[Opening Given records section]

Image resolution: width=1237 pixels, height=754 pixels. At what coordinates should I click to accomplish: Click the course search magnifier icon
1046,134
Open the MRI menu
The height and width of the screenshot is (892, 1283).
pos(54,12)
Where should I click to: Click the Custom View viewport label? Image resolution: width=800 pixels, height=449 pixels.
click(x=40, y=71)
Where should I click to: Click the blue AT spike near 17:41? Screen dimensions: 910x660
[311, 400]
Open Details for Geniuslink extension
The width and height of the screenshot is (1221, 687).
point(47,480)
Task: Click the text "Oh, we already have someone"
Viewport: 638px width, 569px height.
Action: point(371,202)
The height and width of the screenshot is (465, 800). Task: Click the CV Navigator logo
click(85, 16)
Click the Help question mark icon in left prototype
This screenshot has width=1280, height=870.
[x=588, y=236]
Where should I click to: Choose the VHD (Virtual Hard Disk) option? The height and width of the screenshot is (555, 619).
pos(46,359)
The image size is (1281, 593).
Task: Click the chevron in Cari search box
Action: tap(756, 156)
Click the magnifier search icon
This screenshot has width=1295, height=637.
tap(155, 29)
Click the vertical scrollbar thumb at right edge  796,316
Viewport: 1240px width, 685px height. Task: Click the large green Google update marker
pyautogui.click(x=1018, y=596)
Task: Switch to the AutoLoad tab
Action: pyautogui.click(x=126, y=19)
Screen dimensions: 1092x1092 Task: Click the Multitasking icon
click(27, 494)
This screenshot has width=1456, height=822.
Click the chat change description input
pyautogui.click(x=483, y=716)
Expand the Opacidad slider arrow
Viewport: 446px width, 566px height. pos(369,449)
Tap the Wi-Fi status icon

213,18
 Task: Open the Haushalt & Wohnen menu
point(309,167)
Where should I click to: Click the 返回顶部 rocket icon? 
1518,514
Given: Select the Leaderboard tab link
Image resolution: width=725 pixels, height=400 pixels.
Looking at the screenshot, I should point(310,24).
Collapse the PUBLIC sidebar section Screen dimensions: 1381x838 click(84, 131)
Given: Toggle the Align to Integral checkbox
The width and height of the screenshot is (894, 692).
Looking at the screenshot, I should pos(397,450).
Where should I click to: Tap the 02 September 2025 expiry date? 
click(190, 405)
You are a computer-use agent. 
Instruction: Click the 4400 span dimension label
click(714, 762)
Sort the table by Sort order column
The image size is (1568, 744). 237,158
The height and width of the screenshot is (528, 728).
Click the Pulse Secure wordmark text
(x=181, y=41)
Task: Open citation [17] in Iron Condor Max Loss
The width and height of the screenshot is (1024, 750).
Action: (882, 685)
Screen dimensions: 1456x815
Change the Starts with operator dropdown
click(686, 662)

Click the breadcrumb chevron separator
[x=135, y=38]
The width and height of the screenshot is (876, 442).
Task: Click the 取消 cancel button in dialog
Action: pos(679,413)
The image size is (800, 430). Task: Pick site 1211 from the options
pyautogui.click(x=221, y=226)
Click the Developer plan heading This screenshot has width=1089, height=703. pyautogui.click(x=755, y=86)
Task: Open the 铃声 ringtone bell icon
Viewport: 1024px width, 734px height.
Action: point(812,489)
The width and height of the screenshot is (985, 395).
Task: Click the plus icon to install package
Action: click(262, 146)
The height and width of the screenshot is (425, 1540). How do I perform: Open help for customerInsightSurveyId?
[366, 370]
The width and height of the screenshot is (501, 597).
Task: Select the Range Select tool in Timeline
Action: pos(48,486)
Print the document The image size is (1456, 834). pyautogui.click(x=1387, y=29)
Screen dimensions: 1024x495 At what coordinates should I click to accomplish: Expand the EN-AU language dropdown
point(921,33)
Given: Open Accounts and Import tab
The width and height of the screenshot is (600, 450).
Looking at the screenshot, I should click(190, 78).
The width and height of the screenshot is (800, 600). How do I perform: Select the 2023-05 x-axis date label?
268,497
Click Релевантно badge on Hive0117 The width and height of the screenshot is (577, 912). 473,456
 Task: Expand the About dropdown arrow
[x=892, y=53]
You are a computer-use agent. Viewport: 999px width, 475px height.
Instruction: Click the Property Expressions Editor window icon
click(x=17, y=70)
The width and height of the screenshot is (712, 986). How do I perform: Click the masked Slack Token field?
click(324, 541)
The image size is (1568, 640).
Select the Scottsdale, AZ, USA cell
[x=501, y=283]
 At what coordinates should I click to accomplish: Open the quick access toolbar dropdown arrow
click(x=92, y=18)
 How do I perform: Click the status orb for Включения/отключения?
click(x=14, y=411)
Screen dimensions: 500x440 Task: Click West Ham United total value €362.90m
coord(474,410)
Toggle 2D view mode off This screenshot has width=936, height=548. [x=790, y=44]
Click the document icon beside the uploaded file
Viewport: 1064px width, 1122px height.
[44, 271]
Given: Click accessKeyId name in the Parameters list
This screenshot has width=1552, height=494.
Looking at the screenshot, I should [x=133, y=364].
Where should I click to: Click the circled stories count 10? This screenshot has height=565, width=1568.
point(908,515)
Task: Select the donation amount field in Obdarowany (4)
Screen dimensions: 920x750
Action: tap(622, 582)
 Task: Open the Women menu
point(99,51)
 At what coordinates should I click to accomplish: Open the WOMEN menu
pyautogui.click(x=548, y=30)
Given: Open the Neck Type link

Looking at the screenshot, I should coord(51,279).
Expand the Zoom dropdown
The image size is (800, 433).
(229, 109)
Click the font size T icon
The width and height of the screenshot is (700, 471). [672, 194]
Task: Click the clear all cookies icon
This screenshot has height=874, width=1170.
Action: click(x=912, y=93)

[Closing Given records section]

Please give a count of the lines in the records where the word "document" occurs, with nothing besides it.

2